According to Tony Movshon, the eye itself is very similar to a camera. In what ways?

  1. At the beginning of the discussion, Eric Kandel says that visual perception does not work as a camera works. This is discussed throughout the talk. What is meant by this? In what ways is vision not like how a camera works?
  2. According to Tony Movshon, the eye itself is very similar to a camera. In what ways?
  3. The seminal work of Hubel and Wiesel is discussed. What did Hubel and Wiesel do? Why did they do this work? What did they discover?
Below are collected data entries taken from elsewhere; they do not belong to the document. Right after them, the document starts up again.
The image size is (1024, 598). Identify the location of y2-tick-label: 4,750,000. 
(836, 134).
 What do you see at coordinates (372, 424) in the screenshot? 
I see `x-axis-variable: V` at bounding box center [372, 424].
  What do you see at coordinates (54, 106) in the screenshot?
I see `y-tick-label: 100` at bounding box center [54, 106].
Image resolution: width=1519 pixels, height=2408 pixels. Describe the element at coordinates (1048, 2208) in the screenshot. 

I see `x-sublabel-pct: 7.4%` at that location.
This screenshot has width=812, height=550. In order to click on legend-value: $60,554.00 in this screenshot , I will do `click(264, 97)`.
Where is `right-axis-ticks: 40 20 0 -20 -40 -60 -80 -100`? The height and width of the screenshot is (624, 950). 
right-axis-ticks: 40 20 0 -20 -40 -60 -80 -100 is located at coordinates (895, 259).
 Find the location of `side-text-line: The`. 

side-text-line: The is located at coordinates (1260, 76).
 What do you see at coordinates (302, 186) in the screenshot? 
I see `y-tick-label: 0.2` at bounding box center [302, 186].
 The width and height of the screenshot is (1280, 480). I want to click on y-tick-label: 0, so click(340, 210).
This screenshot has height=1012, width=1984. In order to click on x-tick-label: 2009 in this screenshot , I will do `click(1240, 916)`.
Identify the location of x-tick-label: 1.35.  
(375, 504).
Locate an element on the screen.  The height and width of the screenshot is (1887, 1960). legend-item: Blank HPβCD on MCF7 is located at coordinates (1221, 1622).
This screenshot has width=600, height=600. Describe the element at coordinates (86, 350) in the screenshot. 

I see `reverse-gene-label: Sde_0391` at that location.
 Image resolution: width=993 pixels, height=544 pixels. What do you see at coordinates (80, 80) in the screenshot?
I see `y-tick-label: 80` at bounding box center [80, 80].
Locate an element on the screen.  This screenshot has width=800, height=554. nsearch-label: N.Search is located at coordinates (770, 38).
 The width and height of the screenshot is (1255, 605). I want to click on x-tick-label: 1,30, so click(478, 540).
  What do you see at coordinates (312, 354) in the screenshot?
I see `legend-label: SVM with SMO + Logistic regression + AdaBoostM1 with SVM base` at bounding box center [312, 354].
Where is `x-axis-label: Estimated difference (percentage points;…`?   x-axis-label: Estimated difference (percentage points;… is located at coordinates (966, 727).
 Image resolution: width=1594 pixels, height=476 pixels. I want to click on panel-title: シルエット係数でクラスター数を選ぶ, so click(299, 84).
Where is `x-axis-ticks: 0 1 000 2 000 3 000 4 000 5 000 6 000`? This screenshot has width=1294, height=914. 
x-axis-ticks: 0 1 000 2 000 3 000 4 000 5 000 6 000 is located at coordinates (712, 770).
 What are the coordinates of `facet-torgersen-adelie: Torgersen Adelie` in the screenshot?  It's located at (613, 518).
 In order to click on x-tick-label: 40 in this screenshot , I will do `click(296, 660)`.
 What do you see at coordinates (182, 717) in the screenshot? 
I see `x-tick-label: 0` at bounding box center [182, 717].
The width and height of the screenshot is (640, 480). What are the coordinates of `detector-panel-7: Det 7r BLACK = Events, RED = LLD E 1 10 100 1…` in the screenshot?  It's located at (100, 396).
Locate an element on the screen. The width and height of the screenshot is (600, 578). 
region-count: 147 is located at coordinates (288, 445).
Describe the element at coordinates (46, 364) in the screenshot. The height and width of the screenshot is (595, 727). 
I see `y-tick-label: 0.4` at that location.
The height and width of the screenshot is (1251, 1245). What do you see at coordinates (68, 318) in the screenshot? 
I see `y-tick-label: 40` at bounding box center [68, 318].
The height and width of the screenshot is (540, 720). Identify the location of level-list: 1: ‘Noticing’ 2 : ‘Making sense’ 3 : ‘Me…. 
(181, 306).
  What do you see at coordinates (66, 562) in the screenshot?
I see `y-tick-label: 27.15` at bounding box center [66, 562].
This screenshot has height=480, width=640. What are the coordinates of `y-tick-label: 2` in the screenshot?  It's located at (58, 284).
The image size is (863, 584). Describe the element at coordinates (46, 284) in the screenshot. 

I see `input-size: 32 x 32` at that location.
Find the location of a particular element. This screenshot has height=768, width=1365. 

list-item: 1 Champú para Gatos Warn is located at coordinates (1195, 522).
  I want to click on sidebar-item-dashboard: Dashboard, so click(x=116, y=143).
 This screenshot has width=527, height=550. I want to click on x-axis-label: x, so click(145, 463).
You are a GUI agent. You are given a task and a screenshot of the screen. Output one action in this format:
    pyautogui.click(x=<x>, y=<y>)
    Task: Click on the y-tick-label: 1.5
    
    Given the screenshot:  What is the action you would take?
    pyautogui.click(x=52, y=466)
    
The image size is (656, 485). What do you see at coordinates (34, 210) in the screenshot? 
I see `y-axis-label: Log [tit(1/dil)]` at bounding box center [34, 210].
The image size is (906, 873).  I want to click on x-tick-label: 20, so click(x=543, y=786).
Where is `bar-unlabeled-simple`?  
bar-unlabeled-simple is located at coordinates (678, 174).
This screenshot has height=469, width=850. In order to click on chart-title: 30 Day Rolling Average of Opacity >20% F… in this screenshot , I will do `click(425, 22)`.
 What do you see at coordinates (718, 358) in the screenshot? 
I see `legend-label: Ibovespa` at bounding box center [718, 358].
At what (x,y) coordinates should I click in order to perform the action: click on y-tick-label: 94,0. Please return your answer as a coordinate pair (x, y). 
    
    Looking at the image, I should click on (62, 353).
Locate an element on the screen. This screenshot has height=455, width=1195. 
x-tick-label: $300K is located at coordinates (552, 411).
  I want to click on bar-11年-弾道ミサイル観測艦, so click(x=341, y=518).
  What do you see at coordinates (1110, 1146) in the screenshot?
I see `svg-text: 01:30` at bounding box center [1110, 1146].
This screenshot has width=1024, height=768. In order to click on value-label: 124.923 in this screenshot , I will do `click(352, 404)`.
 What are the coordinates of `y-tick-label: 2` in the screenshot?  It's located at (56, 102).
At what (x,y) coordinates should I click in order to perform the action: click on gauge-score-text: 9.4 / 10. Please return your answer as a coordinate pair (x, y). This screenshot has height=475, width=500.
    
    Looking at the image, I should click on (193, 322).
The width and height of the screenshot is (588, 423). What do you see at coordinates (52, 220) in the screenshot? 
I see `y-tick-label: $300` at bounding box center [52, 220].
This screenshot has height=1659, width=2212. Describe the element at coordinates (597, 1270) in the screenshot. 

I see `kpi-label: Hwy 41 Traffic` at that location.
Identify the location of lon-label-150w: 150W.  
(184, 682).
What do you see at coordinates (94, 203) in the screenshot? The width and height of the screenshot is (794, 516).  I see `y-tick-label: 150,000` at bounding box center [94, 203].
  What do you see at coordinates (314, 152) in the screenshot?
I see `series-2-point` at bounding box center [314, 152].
  4. What is a receptive field?
  5. What stimulus do photoreceptors in the retina respond to? What stimulus do cells in the early visual cortex respond to?
  6. What does Eric Kandel mean by hierarchical processing in the visual system? How does the work of Hubel and Wiesel demonstrate this principle?
  7. What do the researchers mean when they talk about localization of function in the visual system? Nancy Kanwisher discusses the evidence for this. What is the evidence that she presents?
  8. Pawan Sinha talks about the work he has done with blind children in India, named Project Prakash. What was the work his team did and why was it important in teaching us about how the visual system works? In other words, what did they discover about how newly sighted children see the world? Do they see the world in the same way as those with normal vision?
  9. Ted Adelson talks about how the brain is doing detective work on the incoming sensory signals and he uses a stimulus (the dalmatian dog) to illustrate this. Explain what he means when he says the brain is doing detective work. Why is the image on the retina ambiguous? What is the brain doing with that incoming ambiguous information?
  10. Pawan Sinha talks about “the programs for learning vision” in the context of his work with Project Prakash. Can these programs be activated later in life after infancy? What is the evidence for this that he presents?
  11. The researchers discuss the problem of creating computers that have vision. What are the problems? How does our visual system compare to the visual system of current computers with recognizing faces?
  12. Towards the end of the discussion, the researchers talk about how much of our visual system is genetically determined. Is everything determined genetically? What evidence is there for neural plasticity, or the brain changing due to experience and not to genetics?